"The Station Road" by Ann Bridge was originally published in 1936. It begins:
There was a little pause when the last speaker finished. We sat round the fire, each occupied with his own thoughts; the mind of each seeking its own solution of the problems raised by the uncanny story to which we had just listened.
I was immediately reminded of Henry James' The Turn of The Screw, which also opens around a fire with the telling of a strange tale. The similarities may not extend much further, but an outstanding ghost story was already anticipated. Bridge did not disappoint. A mysterious evening visitor, a deserted road, a train station, a murder, and a warped time dimension combine to deliver a chilling story.

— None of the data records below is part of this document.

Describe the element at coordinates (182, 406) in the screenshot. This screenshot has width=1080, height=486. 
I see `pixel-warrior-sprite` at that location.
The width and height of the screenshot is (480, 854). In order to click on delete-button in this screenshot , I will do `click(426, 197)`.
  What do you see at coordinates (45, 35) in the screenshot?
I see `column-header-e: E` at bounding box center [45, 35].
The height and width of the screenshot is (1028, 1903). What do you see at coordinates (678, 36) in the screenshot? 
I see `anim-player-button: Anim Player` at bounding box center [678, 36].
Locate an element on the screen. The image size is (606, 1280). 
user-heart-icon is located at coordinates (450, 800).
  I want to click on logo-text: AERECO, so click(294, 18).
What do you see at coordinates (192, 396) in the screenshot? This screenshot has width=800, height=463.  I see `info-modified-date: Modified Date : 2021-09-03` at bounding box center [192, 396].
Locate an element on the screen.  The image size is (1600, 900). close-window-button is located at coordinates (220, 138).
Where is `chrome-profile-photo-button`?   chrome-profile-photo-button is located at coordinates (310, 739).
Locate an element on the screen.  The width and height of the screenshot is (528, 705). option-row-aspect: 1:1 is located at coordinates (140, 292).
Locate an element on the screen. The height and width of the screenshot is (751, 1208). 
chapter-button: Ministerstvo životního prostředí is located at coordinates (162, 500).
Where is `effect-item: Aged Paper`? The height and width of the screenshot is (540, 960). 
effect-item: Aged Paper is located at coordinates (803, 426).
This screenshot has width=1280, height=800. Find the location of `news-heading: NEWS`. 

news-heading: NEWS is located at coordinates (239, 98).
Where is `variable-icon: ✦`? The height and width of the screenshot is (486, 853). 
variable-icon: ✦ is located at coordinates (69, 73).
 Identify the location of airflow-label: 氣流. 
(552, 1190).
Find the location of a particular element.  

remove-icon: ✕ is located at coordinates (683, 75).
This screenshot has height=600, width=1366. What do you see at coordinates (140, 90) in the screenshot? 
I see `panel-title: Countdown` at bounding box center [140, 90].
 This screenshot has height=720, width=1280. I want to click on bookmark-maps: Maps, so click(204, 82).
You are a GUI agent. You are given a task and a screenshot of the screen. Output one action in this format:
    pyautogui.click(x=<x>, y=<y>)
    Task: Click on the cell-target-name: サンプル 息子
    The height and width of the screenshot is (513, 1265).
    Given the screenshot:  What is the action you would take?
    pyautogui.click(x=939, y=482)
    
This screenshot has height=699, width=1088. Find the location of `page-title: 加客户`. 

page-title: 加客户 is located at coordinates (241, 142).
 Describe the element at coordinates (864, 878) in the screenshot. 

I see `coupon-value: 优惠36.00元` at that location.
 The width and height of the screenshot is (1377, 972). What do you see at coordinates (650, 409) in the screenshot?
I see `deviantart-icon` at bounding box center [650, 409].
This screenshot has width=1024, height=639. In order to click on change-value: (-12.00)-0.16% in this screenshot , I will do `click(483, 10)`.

Next up was "Roaring Tower" written by Stella Gibbons (author of Cold Comfort Farm) in 1937. This story is about a young woman sent away by her parents to visit an aunt in Cornwall, in hope that she will forget an inappropriate attraction.
The passions which invade a heart at nineteen, like a beautiful menacing army, seem faded and small enough if one looks back on them after a lapse of fifty years, as I am doing now, but on the late summer morning I describe, as I waited with my parents under the dome of the railway station, no heart could have been fiercer, and yet colder, than mine. One voice, which I should never hear again, sounded in my ears, and one face, which I had promised to forget, filled my eyes.
The ruin of the Roaring Tower, surrounded by beautiful rose bushes, captures her imagination after hearing a strange sound emanating from deep within. This story involves village lore, a large bear-like monster, a fall into the tower, and a questionable state of consciousness. It proved to be another wonderfully atmospheric Halloween read.